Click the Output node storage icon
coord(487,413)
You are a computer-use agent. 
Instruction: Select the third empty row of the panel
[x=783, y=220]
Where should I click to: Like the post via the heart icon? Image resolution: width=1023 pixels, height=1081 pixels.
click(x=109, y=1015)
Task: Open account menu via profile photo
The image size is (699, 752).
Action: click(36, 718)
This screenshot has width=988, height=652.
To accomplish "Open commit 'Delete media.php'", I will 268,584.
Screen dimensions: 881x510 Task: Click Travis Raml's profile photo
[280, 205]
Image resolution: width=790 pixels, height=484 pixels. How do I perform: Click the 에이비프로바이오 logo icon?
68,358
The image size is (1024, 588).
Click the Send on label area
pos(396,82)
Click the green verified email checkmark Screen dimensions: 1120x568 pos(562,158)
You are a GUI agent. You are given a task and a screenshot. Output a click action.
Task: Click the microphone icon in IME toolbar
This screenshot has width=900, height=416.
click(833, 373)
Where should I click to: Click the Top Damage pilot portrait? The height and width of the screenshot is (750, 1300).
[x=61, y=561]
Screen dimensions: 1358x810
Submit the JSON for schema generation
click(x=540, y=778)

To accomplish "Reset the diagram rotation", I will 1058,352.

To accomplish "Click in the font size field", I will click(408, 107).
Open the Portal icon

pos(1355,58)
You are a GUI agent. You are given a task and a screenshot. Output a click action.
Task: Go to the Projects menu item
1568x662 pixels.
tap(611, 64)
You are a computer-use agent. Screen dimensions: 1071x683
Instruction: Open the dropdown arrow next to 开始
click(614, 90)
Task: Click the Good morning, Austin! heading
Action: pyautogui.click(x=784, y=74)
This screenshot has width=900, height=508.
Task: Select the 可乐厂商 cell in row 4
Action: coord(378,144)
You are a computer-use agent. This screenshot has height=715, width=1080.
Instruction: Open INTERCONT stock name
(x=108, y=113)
+ + + +
▶ [PROBLEM REQUIREMENTS]: Write the lines out again exactly, from the one containing "Instruction: Open the" through the last line of the records, and include no other lines.

▶ [RESPONSE TO THE EXERCISE]:
Instruction: Open the dropdown arrow next to 开始
click(614, 90)
Task: Click the Good morning, Austin! heading
Action: pyautogui.click(x=784, y=74)
This screenshot has width=900, height=508.
Task: Select the 可乐厂商 cell in row 4
Action: coord(378,144)
You are a computer-use agent. This screenshot has height=715, width=1080.
Instruction: Open INTERCONT stock name
(x=108, y=113)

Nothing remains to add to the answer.